▶ _Input records_:
____
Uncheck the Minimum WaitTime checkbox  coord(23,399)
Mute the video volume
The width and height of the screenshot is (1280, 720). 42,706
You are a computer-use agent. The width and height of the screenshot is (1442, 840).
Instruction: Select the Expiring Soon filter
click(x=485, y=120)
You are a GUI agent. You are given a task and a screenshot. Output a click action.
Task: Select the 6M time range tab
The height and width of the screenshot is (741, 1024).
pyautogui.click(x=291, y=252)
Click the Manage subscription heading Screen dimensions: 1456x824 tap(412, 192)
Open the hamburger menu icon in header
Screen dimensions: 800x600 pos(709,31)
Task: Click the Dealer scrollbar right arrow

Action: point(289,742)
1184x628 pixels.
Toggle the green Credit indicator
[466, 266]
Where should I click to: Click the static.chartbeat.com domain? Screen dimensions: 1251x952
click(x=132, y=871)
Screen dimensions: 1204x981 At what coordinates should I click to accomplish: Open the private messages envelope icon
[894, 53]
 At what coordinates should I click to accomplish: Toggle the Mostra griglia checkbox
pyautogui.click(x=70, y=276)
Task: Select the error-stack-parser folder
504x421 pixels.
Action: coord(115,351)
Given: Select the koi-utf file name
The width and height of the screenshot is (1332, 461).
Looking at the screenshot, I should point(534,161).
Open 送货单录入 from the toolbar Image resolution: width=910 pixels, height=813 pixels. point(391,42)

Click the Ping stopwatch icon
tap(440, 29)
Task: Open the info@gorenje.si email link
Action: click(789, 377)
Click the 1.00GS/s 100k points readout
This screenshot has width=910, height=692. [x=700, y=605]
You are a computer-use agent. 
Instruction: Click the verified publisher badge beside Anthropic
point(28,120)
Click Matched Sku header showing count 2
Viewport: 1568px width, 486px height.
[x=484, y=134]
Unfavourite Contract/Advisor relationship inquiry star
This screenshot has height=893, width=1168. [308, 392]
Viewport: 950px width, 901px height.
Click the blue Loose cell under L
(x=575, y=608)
____
▶ _Try it_: Word for word, write out every entry shown above.

▶ _Task response_:
Uncheck the Minimum WaitTime checkbox  coord(23,399)
Mute the video volume
The width and height of the screenshot is (1280, 720). 42,706
You are a computer-use agent. The width and height of the screenshot is (1442, 840).
Instruction: Select the Expiring Soon filter
click(x=485, y=120)
You are a GUI agent. You are given a task and a screenshot. Output a click action.
Task: Select the 6M time range tab
The height and width of the screenshot is (741, 1024).
pyautogui.click(x=291, y=252)
Click the Manage subscription heading Screen dimensions: 1456x824 tap(412, 192)
Open the hamburger menu icon in header
Screen dimensions: 800x600 pos(709,31)
Task: Click the Dealer scrollbar right arrow

Action: point(289,742)
1184x628 pixels.
Toggle the green Credit indicator
[466, 266]
Where should I click to: Click the static.chartbeat.com domain? Screen dimensions: 1251x952
click(x=132, y=871)
Screen dimensions: 1204x981 At what coordinates should I click to accomplish: Open the private messages envelope icon
[894, 53]
 At what coordinates should I click to accomplish: Toggle the Mostra griglia checkbox
pyautogui.click(x=70, y=276)
Task: Select the error-stack-parser folder
504x421 pixels.
Action: coord(115,351)
Given: Select the koi-utf file name
The width and height of the screenshot is (1332, 461).
Looking at the screenshot, I should point(534,161).
Open 送货单录入 from the toolbar Image resolution: width=910 pixels, height=813 pixels. point(391,42)

Click the Ping stopwatch icon
tap(440, 29)
Task: Open the info@gorenje.si email link
Action: click(789, 377)
Click the 1.00GS/s 100k points readout
This screenshot has width=910, height=692. [x=700, y=605]
You are a computer-use agent. 
Instruction: Click the verified publisher badge beside Anthropic
point(28,120)
Click Matched Sku header showing count 2
Viewport: 1568px width, 486px height.
[x=484, y=134]
Unfavourite Contract/Advisor relationship inquiry star
This screenshot has height=893, width=1168. [308, 392]
Viewport: 950px width, 901px height.
Click the blue Loose cell under L
(x=575, y=608)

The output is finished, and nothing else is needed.